We stumbled into hidden courtyards with restaurants and art galleries and the vibrant southwest colours were such a contrast to the snow.  It started snowing the light, dry, glittery snow and it felt like we were inside of a snow globe!

Can’t wait to come back in the summer!






Just go with the flow….

23 01 2011

Another early morning wake up and another sunrise as we crept into port at Nassau, Bahamas.

We had big plans to frolic with the fish at Rainbow Reef off the coast of Athol Island at 9am.  Too bad the weather didn’t cooperate.  It was so windy and the current was so strong that our tour was cancelled and all of a sudden we were left to our own devices to entertain ourselves in Nassau.  Other people in the group decided to head to the mega Resort Atlantis on Paradise Island (you can see it in the distance behind the lighthouse), but since we’re not ones to follow the crowd (like when we walked into the ghetto of St. Thomas) we headed into town at 9am.

All the cruisers hadn’t flocked to the stores yet so the streets were deserted.  It was a little unnerving and I couldn’t help but feel like we really stood out as tourists as we navigated along the cracked sidewalks…or just walked on the streets, dodging traffic when the sidewalk just stopped.   We found ourselves at “The Queen’s Staircase”, and I’m now starting to realize that all of these islands seem to have a historical staircase to draw tourists.  Apparently this was supposed to be a 65 step staircase, but there was some error when they paved the road and now it’s only 64 steps.

Soon bored with the staircase, forts that never saw any battles, and dodging traffic we found ourselves heading towards Arawak Cay.  We stumbled upon a beach that looked so picturesque it’s now saved as desktop wallpaper, but only because you can’t tell how windy and cold it is or feel the blowing sand stinging your legs.

A little too cold to laze on the beach, but I found some fantastic shells!  Although, look at the photo that Nathan took below.  He handpicked shells for an artistic assortment, but did he bring back those handpicked shells?  No!  He left them there and every time I look at this photo I feel regret for those shells left behind!!

We also saw a washed up sea urchin.  This, I was not tempted to take back with us.

We finally made it to Arawak Cay, advertised as the place locals come for conch, and after asking for some recommendations we found ourselves at Goldie’s Conch House for some local Bahamian Kalik beer, conch fritters and fresh conch salad.

We really got into the relaxed, slow pace of the Bahamian culture and started chatting with the locals as we watched as the buses of tourists came through to check out the collection of conch shells in the back.  With the exception of our camera on the table, I kind of felt like a local.

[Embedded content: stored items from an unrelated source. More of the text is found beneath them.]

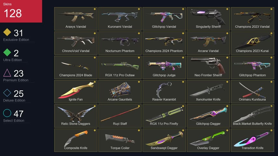This screenshot has width=278, height=156.
Task: Click the blue Deluxe Edition diamond icon
Action: pos(7,93)
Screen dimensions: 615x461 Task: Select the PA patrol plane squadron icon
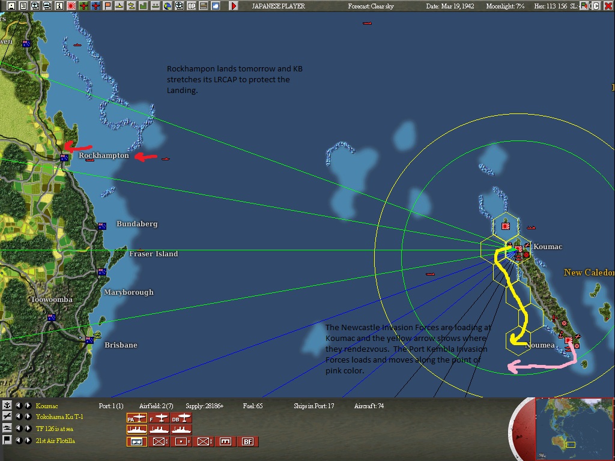pos(136,418)
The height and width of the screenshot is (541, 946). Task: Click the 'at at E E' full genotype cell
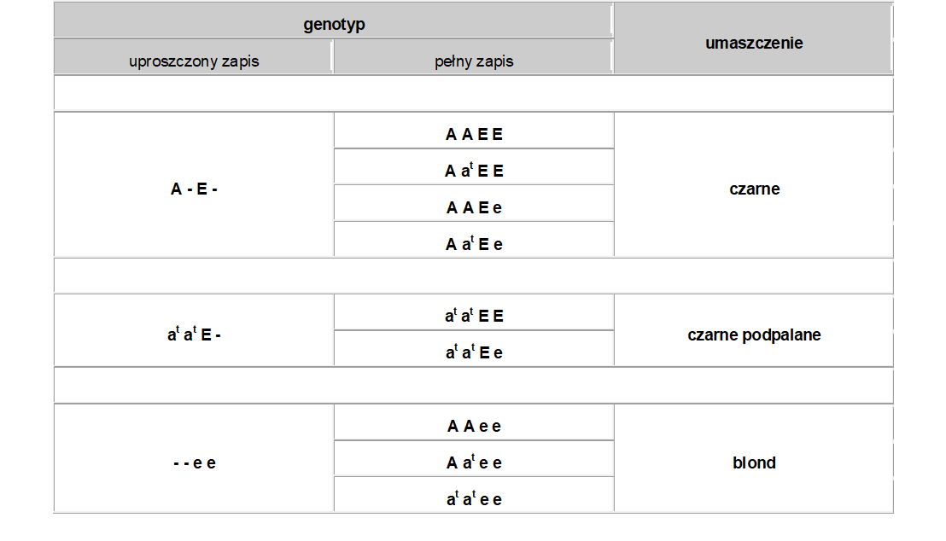[x=474, y=316]
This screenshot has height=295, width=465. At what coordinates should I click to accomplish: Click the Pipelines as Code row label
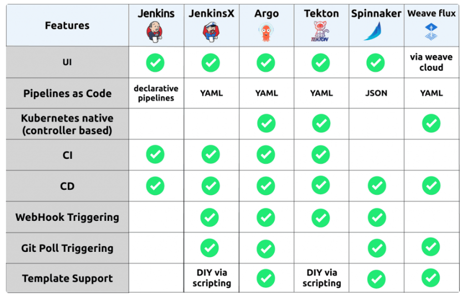click(x=67, y=93)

We ended up getting a ride out to Paradise Island to check out the Atlantis Resort, before taking a water taxi back to the ship.  By the afternoon the weather was gorgeous and I couldn’t help but look at the busy beaches (the same one that was deserted when we were shell picking) and the turquoise water and feel like we should have been frolicking in the water with the fish.  But we did end up having a pretty interesting day, even without being stalked by barracudas.

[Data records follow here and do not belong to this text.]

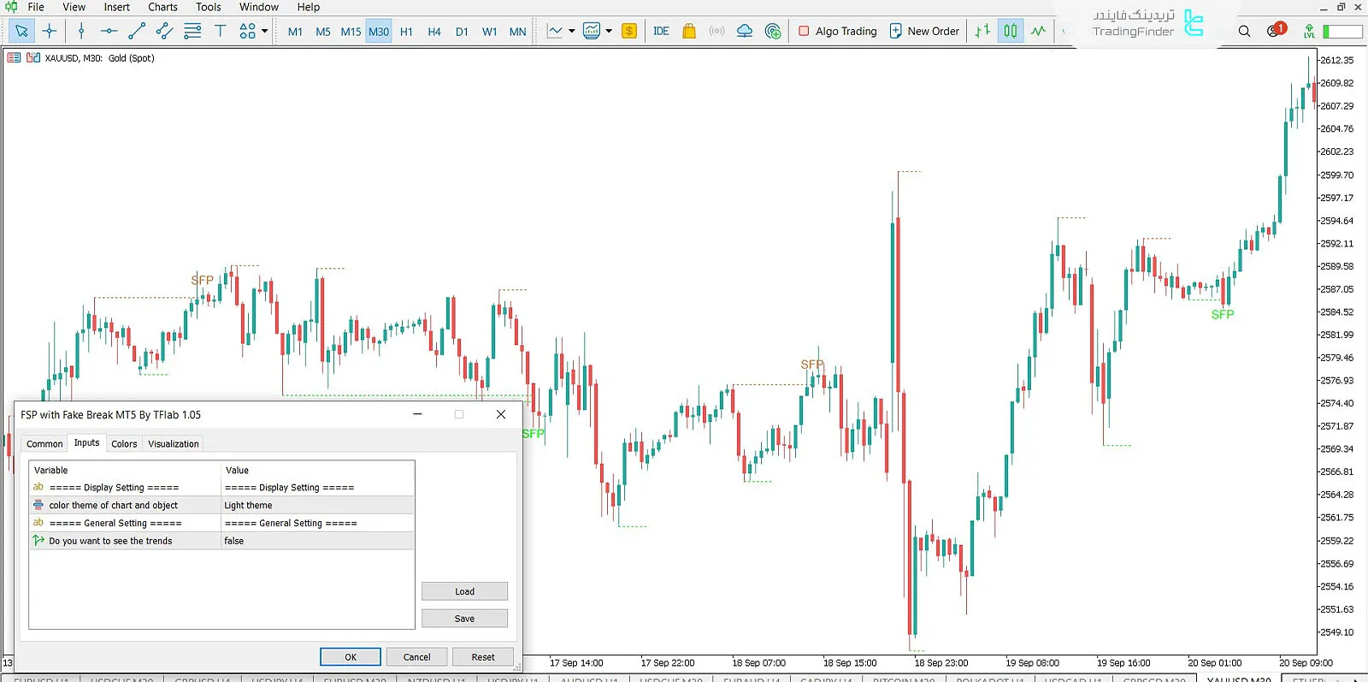
Task: Open the MetaEditor IDE
Action: (661, 32)
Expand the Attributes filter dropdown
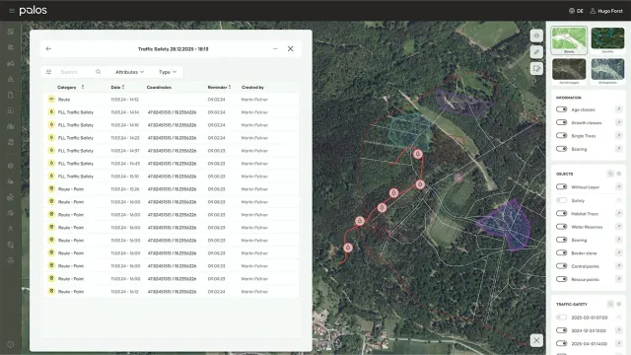 point(129,72)

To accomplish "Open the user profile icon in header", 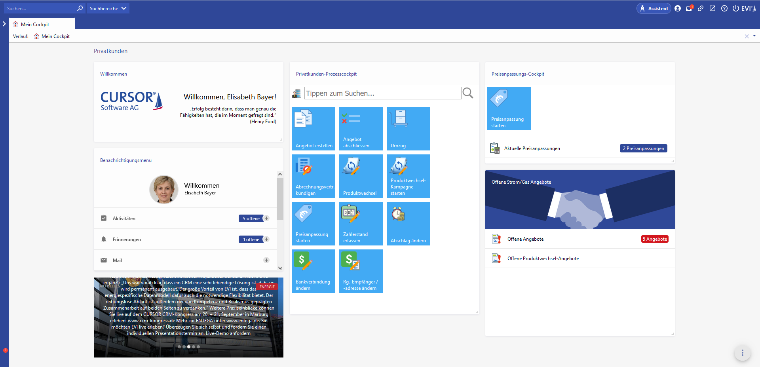I will 678,8.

And with our final port behind us (only a measly 45 minute flight from Miami), we came to realize that our 9 day escape was coming to an end and it was time to head back to reality.





Cast Aways

22 01 2011

What does one do when you have two days at sea!?  Watch a cirque du soleil type Aqua Show, listen to Broadway musical standards at the Jazz Club, take goofy photos on the boardwalk, have a burger and milkshake at Johnny Rockets….and then run a few laps around the track and of course laze around on the sundeck watching the flying fish skim the water from the ship’s wake, and then flip over and watch the parade of bathing suit beauties.

And there’s always time to sit on the balcony and watch the birds divebomb the water until the sun starts to set.

These were the most relaxing of days when there’s time to visit the gym, take a yoga class, sun yourself, take a siesta and eat to your heart’s content.  Although I will admit that by the end of the trip I was just tired of eating….plus I ate a shrimp and one of it’s legs stabbed me in the tongue.  Talk about losing your appetite after that…for everything except for the delicious chocolate brownies on Deck 5.